EXCERPTED PASSAGE ->

— START —

An eviction often elicits the vision of a sheriff knocking on a family’s door with a writ of eviction and a group of workers placing a family’s belongings on the curb. In its narrowest form, an eviction can be described as the forced removal from someone’s home. In reality, evictions in the United States are much more complex. They are not only an event but a process. The use of an eviction filing does not necessarily result in a tenant leaving the home. For example, “serial evictions,” which involve the filing of multiple evictions on the same household, can be used as a continuous threat and punishment for tenants (Immergluck et al., 2019; Madden and Marcuse, 2016). Evictions are also used as a strategy for policymakers and law enforcement to control crime (Ramsey, 2018). Additionally, when tenants do vacate their homes as a result of an eviction, it is not always the result of a formal writ. In a study on foreclosures and evictions in Chicago, Hiller (2013) cites a strategy known as “cash for keys,” which became a popular mutual termination tactic for landlords during the foreclosure crisis. When landlords utilize cash for keys, tenants are offered small amounts of cash to vacate the property in an effort to avoid a formal eviction filing. This strategy continues to be on option for mutual termination of a rental agreement rather than formal eviction actions (Hare, 2018).

— END —

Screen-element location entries
— START —

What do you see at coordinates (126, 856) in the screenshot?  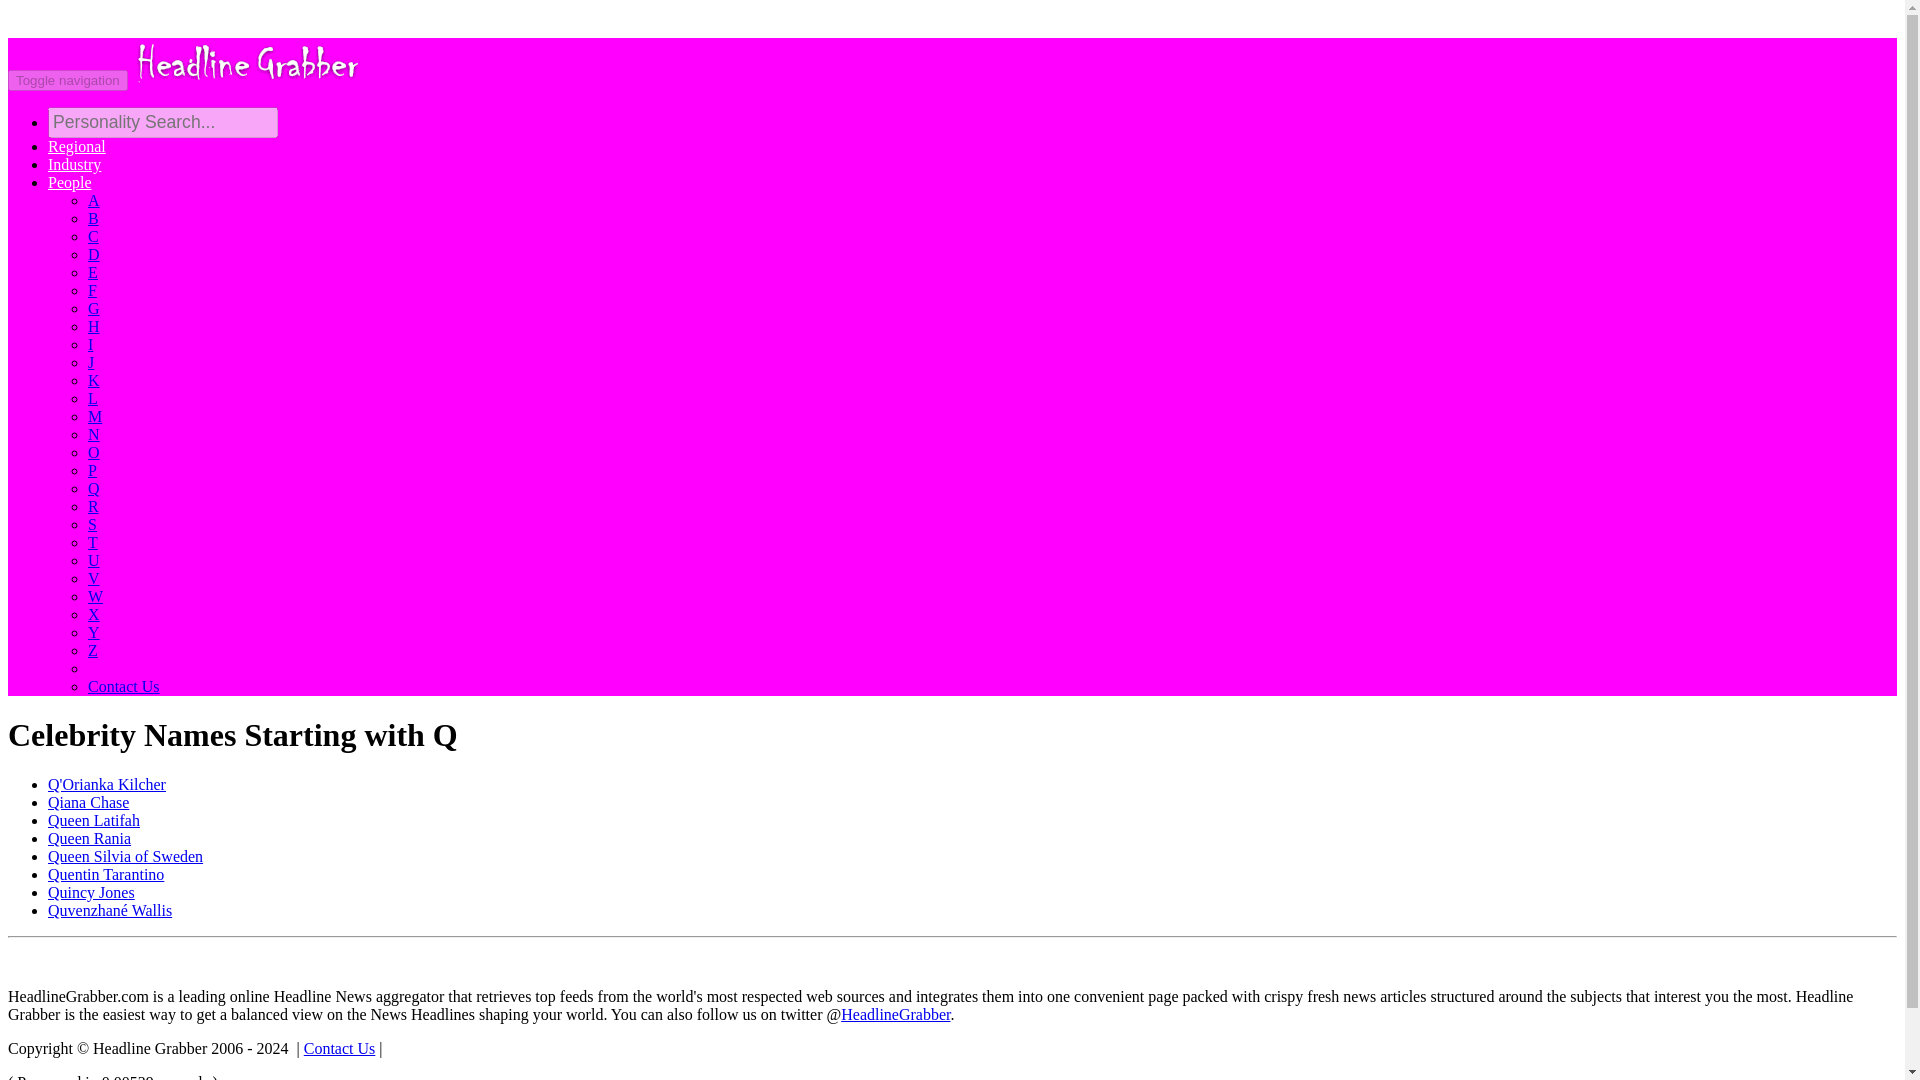 I see `Queen Silvia of Sweden` at bounding box center [126, 856].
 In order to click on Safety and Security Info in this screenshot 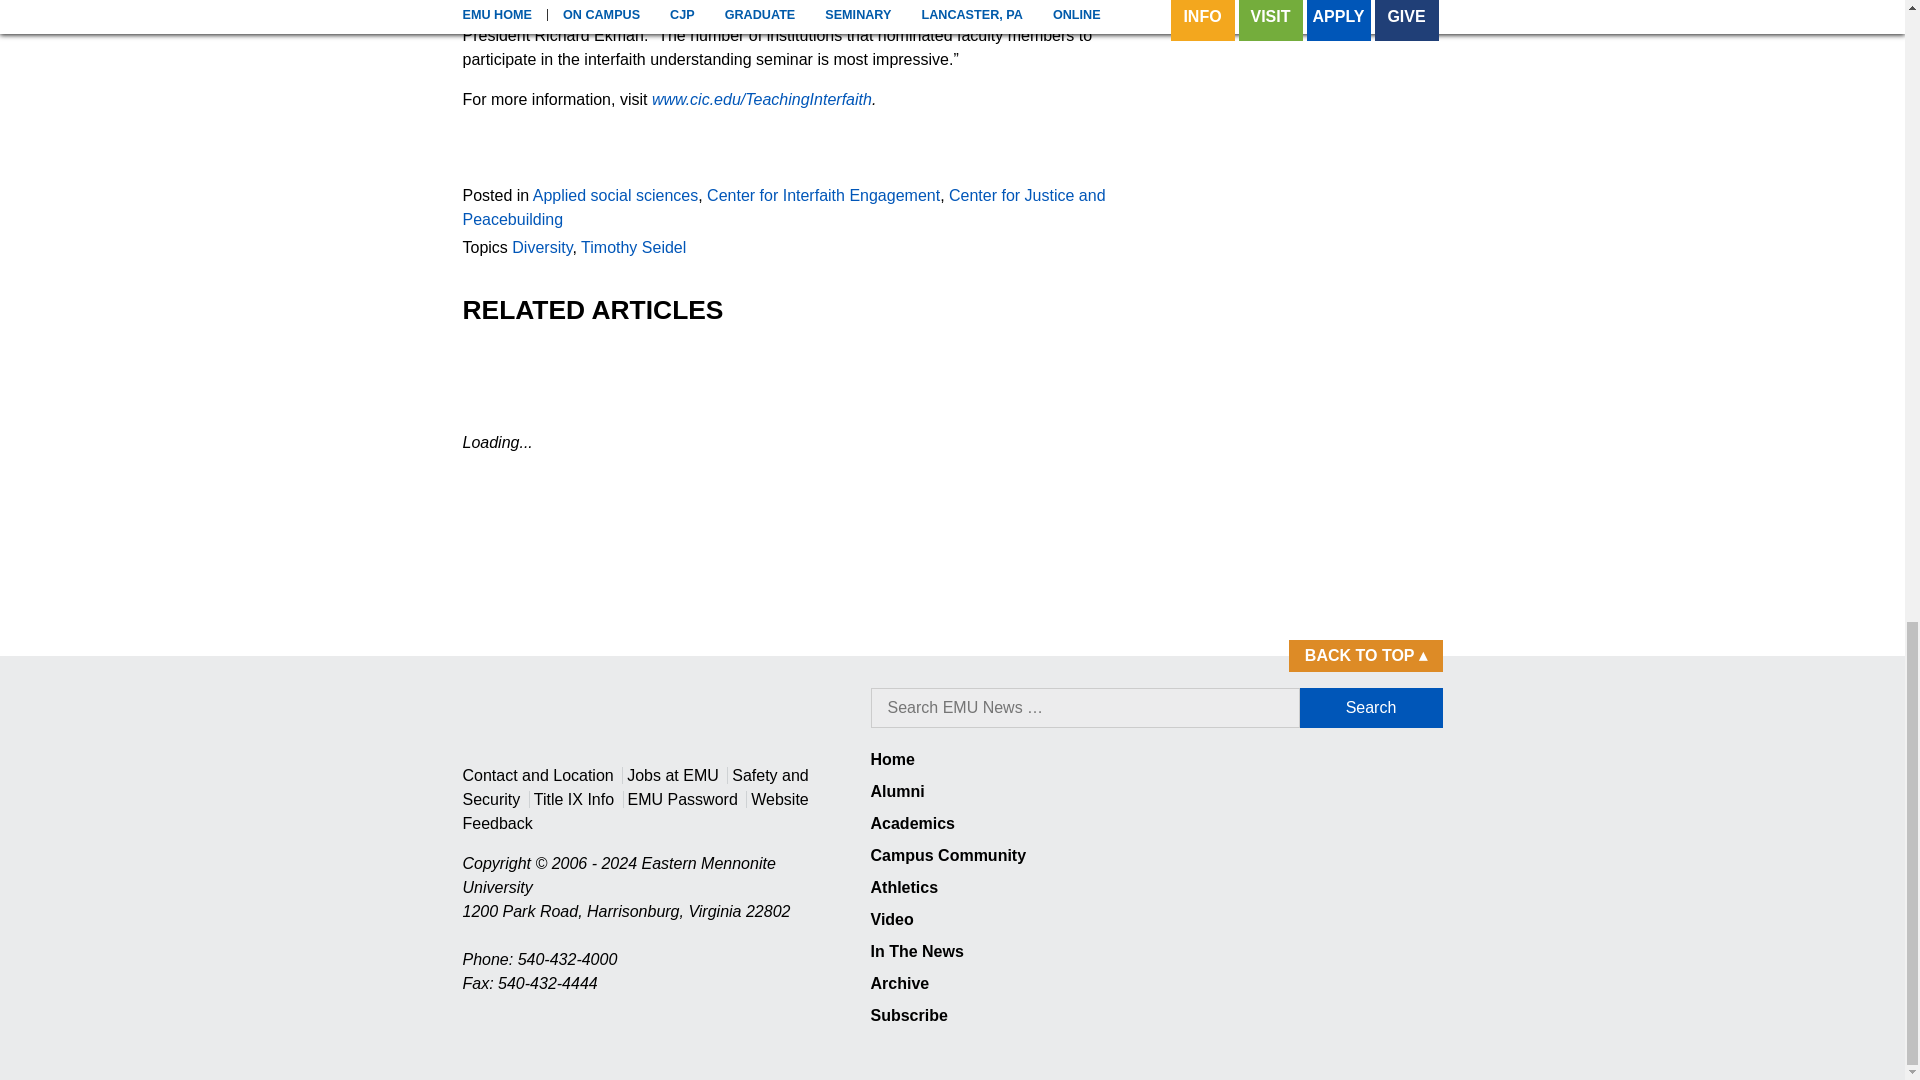, I will do `click(635, 786)`.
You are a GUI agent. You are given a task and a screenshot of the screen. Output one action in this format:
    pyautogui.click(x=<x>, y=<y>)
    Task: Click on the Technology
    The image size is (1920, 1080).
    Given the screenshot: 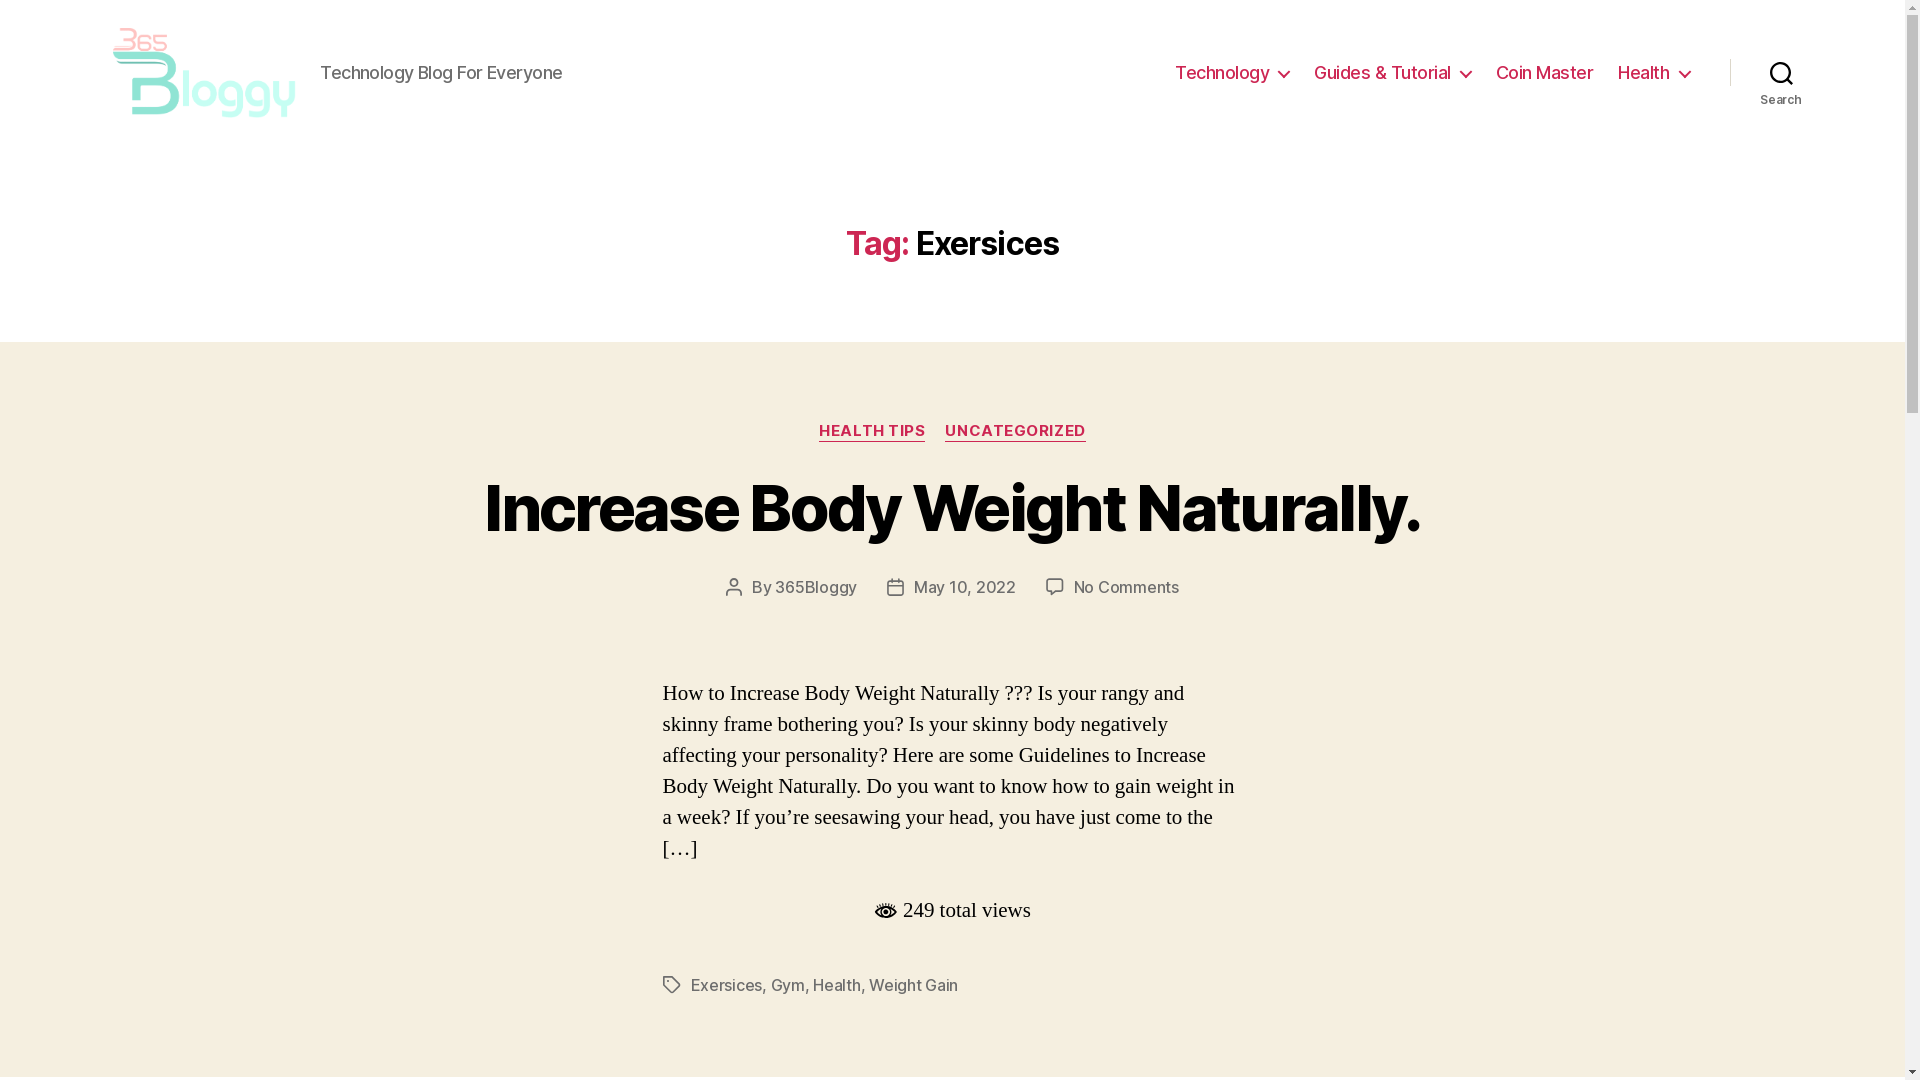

— END —

EXERCISES TO COMPLETE ->
a – Starting at the entry line containing "You are a GUI" and ending at the last line of the entries, switch "Technology" to "Settings" and reproduce those lines with nothing else changed. Omit the pictures from your answer.
b – Proceed with the passage on evictions in the United States, picking up after its final sentence.

ANSWERS PROVIDED ->
a –
You are a GUI agent. You are given a task and a screenshot of the screen. Output one action in this format:
    pyautogui.click(x=<x>, y=<y>)
    Task: Click on the Settings
    The image size is (1920, 1080).
    Given the screenshot: 

b –
A significant challenge for research on evictions is that it is difficult to quantify evictions that do not occur as a result of a writ of eviction or formal eviction action. In addition to the millions of individuals and families who experience formal eviction actions annually (Desmond and Kimbro, 2015), the actual number of individuals and families who vacate their space voluntarily or through mutual agreement with a landlord is unknown. A more holistic definition of an eviction filing includes “any involuntary move that is a consequence of a landlord-generated change or threat of change in the conditions of occupancy of a housing unit” (Hartman and Robinson, 2003, p. 466).

Tenants

Disproportionate Impact       

What is quite evident from both housing literature and the daily reality illustrated by Housing Court tenants and community-based narratives collected by the CURA research team is that evictions severely and disproportionately impact low-income women of color with a significant overrepresentation of Black mothers with children (Desmond, 2012; Hartman and Robinson, 2003). In a 2017 national survey of renters, Black households were found to experience the highest rate of eviction, with high risk for tenants without a college education, households with children, and households led by single parents (Salviati, 2017). Additionally, based on a national sample, Desmond and Wilmers (2019) found that tenants who rent in low-income neighborhoods, particularly those with a high percentage of Black residents, are more likely to experience exploitation, meaning they pay higher rents in relation to property values.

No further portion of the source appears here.